Case 3: A 38-year-old female had an injury on her left lower leg as a result of a traffic accident in July, 2007. She had suffered from SLE for 9 years, and had had several pulse glucocorticoid therapies. When she had the accident, she was administered prednisolone (10 mg/day), cyclosporine (90 mg/day) and mizolibin (150 mg/day). The wound did not show any sign of re-epithelization after several conservative treatments including bFGF, and PGE1 ointment. Laboratory investigations revealed no SLE activity. A debridement of the wound was performed, and a CDS was applied on October 9, 2007. The wound size decreased, and healthy granulation tissues formed after 5 weeks of CDS treatment. On November 13, an autologous split-thickness skin graft was performed. Two months later, the autologous grafted skin showed complete re-epithelization, and still remains in good condition.

Discussion

Although allogeneic CDSs fail to survive permanently on skin defects, CDSs produce a variety of biologically active substances including growth factors and angiogenic factors including vascular endothelial growth factor (VEGF), bFGF, keratinocyte growth factor (KGF), platelet-derived growth factor (PDGF), transforming growth factor β (TGF-β), interleukin-6 (IL-6), IL-8 [6, 15], and CDSs are characterized by scaffolds for cell implantation, which by themselves promote wound healing. The two-layered spongy matrix of HA and Col was found to have higher potency for promoting wound healing, compared with a collagen spongy matrix, in a preliminary animal study [10]. When a CDS is applied to a wound surface in clinical use, the spongy structure degrades within about 1 week [12]. Both HA and Col molecules seem to be involved in the wound healing process.

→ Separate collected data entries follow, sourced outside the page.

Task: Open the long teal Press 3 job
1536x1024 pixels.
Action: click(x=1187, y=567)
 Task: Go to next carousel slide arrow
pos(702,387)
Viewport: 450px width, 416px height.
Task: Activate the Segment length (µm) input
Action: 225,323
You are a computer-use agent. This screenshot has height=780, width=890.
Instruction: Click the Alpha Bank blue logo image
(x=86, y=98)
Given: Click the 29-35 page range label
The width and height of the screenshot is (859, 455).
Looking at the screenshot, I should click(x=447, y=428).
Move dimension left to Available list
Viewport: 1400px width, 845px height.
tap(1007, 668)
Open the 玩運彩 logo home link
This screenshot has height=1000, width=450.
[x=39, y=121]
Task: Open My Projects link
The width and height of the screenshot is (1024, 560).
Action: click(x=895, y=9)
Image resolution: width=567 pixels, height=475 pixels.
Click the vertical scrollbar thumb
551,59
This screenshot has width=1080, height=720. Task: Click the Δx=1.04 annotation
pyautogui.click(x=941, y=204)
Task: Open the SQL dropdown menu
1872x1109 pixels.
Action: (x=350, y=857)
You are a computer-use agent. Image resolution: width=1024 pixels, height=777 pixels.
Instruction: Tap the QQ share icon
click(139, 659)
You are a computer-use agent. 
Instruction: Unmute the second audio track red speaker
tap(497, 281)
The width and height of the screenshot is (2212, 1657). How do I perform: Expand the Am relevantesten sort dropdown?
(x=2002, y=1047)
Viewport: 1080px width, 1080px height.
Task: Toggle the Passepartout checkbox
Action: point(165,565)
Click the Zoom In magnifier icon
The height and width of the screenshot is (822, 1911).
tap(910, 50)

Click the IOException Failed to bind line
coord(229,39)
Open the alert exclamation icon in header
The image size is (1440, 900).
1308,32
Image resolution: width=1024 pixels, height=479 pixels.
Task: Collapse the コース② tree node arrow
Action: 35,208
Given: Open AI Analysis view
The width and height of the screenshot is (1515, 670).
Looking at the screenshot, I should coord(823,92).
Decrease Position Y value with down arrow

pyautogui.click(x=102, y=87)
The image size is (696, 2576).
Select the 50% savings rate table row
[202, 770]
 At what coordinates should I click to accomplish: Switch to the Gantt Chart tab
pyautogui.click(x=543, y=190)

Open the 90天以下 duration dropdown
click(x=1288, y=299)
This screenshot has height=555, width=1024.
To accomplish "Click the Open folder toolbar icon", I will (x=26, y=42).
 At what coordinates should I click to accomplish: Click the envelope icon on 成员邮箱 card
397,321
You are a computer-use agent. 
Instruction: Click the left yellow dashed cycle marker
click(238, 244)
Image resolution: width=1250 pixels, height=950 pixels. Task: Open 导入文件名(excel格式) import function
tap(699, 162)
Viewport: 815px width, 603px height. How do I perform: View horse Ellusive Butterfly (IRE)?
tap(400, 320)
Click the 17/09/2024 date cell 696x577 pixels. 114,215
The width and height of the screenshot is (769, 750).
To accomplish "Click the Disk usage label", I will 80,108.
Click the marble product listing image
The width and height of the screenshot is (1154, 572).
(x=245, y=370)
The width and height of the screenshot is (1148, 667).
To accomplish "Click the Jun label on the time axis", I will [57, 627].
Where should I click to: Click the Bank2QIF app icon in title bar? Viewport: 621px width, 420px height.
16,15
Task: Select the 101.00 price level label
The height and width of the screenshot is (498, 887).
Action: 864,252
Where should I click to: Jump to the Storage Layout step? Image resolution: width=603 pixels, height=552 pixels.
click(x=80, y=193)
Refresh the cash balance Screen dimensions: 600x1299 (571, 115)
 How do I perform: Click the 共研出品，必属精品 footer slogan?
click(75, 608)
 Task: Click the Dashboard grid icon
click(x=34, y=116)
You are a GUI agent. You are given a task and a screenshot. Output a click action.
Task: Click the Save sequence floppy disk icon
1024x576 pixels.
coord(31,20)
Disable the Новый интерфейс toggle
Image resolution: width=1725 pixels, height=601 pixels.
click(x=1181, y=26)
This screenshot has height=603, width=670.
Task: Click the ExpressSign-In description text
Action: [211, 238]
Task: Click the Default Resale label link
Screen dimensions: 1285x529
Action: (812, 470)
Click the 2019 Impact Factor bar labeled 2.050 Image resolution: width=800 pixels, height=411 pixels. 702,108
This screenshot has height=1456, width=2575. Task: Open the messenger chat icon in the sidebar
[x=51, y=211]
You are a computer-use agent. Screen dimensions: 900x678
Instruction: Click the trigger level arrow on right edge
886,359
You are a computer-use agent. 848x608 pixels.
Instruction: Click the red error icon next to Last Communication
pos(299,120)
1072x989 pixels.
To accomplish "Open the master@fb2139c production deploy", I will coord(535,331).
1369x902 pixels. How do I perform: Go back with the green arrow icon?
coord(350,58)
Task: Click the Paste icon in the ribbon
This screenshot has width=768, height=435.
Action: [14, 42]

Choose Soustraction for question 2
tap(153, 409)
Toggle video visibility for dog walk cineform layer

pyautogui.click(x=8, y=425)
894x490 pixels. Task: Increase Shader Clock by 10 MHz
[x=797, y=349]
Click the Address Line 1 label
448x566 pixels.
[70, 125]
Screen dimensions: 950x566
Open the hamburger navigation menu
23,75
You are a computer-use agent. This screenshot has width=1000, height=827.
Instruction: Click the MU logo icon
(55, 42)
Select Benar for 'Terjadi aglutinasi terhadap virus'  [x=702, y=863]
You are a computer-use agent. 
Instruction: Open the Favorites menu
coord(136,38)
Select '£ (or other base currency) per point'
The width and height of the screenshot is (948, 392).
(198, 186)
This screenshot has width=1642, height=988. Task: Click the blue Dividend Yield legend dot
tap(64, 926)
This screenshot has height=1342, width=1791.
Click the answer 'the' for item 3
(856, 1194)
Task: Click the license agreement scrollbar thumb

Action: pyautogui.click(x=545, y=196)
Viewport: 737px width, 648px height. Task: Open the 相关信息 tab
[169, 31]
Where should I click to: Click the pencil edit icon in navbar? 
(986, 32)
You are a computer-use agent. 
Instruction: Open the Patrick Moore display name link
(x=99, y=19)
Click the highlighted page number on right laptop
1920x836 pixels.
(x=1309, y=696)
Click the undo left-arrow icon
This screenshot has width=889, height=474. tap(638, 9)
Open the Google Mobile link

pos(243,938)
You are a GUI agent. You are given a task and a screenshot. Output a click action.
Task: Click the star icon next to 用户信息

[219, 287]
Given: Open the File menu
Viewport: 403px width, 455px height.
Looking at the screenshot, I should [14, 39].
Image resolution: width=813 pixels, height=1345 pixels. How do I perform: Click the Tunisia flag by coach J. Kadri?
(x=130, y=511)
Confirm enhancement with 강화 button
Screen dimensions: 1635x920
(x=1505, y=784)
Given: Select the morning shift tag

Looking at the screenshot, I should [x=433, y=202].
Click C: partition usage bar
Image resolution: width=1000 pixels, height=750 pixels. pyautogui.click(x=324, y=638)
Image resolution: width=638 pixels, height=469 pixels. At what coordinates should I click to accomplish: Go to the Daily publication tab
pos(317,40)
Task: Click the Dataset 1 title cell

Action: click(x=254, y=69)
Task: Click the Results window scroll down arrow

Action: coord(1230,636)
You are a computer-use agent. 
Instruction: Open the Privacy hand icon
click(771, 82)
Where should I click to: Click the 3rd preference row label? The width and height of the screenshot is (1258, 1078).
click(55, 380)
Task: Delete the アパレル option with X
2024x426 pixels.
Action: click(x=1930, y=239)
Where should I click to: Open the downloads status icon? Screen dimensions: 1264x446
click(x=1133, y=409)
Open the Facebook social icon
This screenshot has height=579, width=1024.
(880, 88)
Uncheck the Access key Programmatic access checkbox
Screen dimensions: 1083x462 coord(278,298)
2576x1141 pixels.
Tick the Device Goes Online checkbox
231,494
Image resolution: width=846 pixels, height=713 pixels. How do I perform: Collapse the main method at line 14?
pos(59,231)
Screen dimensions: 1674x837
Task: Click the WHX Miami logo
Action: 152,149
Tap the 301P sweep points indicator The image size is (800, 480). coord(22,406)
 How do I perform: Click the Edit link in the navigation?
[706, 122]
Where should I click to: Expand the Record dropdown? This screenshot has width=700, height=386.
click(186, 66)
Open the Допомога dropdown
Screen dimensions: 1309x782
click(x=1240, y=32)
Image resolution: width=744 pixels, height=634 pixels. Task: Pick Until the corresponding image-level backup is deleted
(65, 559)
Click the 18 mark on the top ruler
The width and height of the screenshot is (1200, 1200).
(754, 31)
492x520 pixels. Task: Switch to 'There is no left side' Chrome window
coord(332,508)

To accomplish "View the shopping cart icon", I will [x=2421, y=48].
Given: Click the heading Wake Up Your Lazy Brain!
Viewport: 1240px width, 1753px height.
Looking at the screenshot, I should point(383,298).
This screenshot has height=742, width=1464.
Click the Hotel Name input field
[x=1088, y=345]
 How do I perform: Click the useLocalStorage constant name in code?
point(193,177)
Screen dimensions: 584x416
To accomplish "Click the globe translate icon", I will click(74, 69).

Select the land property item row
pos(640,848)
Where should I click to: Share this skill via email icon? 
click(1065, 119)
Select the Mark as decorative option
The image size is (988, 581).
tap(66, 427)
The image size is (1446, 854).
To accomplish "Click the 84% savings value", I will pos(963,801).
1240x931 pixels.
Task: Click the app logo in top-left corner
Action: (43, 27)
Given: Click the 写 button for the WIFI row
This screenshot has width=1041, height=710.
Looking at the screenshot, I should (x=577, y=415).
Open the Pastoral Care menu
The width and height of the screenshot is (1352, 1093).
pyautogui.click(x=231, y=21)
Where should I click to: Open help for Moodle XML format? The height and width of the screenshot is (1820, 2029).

Allogeneic CDSs have been used to provide effective therapies for patients with severe wounds, including burns, chronic ulcers, traumatic skin defects and excise wounds from the removal of giant pigmented nevi [7, 8, 16]. However, to our knowledge, our present cases are the first reported in the literature, in which allogeneic cultured fibroblasts were applied to leg ulcers involving SLE.

The primary treatment for SLE is the administration of immunosuppressants including corticosteroids, cyclophosphamides, azathioprines and cyclosporines [17]. Therefore, above all, skin ulcers in SLE patients are highly intractable because of the effects of various factors in the underlying vasculitis and the effects of drug treatments. Severe skin ulcers may also be associated with other systemic vascular, infective and immunological diseases, such as antiphospholipid syndrome.

In the present 3 cases, each subject was medicated by immunosuppressants for a long time, and various topical treatments were ineffective. After applications of allogeneic CDSs, all 3 cases showed rapid granulation formation acceptable for secondary skin grafts.

These case reports suggest that allogeneic CDSs are useful for treating non-healing or intractable skin ulcers in patients with SLE.

Acknowledgement

Financial support: none. Conflict of interest: none.